Patrick Wants To Keep National Guard On The Border

(This photo of Dan Patrick is by Bob Daemmrich at the website of The Texas Tribune.)

Lt. Governor Dan Patrick has wasted no time in trying to appease his xenophobic base. Patrick has called for keeping the Texas National Guard on the border with Mexico through the next biennium (which ends in August of 2017).

Those troops were sent to the border by Rick Perry, when it became national news that children from Central America were turning themselves in at the border to escape a terrible situation in the home countries. It didn't seem to matter to Perry that those children weren't trying to sneak in to this country, but were turning themselves in -- and that undocumented immigrants crossing the border is also at its lowest number in years (due mainly to our poor economy). Perry was playing a political game -- reacting to the unwarranted fears of his right-wing supporters.

And the facts don't seem to matter to Patrick either, who is playing the same political game. Patrick says he will work with the governor to get the $6 million dollars a month to extend the stay at the border for 1,000 guardsmen for another two months -- and then he will work with the legislature to find the money to extend the stay through the next biennium.
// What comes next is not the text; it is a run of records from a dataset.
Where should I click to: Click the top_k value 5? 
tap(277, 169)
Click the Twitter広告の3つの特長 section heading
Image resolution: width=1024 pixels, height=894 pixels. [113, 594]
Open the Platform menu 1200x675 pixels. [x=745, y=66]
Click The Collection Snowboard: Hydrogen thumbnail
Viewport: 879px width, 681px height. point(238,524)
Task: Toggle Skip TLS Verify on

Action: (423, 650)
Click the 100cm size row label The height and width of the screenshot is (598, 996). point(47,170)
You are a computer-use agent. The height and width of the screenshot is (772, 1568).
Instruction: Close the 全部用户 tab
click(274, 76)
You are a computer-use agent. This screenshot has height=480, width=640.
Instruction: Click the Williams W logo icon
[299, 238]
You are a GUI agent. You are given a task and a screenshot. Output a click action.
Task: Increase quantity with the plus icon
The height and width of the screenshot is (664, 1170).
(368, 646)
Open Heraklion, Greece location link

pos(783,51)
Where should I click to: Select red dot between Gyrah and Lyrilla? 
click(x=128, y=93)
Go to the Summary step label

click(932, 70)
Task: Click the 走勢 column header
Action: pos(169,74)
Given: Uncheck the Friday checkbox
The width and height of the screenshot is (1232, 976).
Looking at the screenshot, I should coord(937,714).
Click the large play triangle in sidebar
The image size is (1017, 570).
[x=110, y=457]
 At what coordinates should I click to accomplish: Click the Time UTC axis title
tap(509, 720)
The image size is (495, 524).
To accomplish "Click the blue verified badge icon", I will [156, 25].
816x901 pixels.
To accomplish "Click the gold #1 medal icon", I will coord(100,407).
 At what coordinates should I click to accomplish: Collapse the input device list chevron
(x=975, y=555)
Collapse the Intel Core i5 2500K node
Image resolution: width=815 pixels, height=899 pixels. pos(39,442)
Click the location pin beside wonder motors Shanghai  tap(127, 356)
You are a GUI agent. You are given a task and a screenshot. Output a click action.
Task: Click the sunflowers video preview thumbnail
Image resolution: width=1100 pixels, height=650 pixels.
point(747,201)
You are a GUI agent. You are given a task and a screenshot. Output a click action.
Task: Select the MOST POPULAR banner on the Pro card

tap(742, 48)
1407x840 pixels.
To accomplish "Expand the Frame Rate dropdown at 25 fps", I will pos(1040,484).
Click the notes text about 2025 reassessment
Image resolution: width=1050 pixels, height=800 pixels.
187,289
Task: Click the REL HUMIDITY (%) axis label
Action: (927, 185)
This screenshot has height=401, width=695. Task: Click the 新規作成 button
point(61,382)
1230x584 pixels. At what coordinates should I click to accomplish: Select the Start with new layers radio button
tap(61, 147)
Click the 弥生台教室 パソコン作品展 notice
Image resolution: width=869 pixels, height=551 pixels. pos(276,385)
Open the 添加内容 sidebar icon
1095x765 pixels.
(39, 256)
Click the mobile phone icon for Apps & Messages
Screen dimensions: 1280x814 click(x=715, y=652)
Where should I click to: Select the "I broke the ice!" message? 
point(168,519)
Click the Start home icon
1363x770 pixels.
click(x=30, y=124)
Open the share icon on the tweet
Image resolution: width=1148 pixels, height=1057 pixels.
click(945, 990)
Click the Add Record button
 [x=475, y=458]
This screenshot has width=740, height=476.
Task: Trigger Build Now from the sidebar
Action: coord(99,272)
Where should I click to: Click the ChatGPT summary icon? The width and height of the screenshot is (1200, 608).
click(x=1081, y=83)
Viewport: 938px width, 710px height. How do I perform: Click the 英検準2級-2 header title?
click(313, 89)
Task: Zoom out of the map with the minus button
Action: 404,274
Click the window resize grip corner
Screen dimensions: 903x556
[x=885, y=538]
Where the money is going to come from? How much money is it? Well, he wants to extend the stay for another 29 months at a rate of $6 million dollars a month. My calculator tells me that's about $174 million. That may not sound like a lot when you consider the total Texas budget -- but remember, Texas recently slashed it's spending on all state programs to balance that budget -- including $5 billion cut from ecucation (and only a tiny portion of that was restored).

Texas gets most of its revenues from a sales tax and from oil&gas revenues. Thanks to the sharp drop in the price of oil, those revenues are dropping. And the sales tax is already at 6.25% (and most cities have tacked their own sales tax on to that -- raising it to 8.25%). And considering Texas has the most low-wage jobs in the nation (both in absolute numbers and percentage), I seriously doubt raising that tax would be politically viable.It would just take more money out of the budgets of Texans -- most of whom are already struggling.

The money would have to come from further cuts to other state agencies -- agencies whose budgets were already slashed to the bone by the last two legislatures. And it would not be done out of necessity, but so Patrick can appease his xenophobic base.

Keeping those troops on the border is a very bad idea -- an idea that Texas neither needs nor can afford.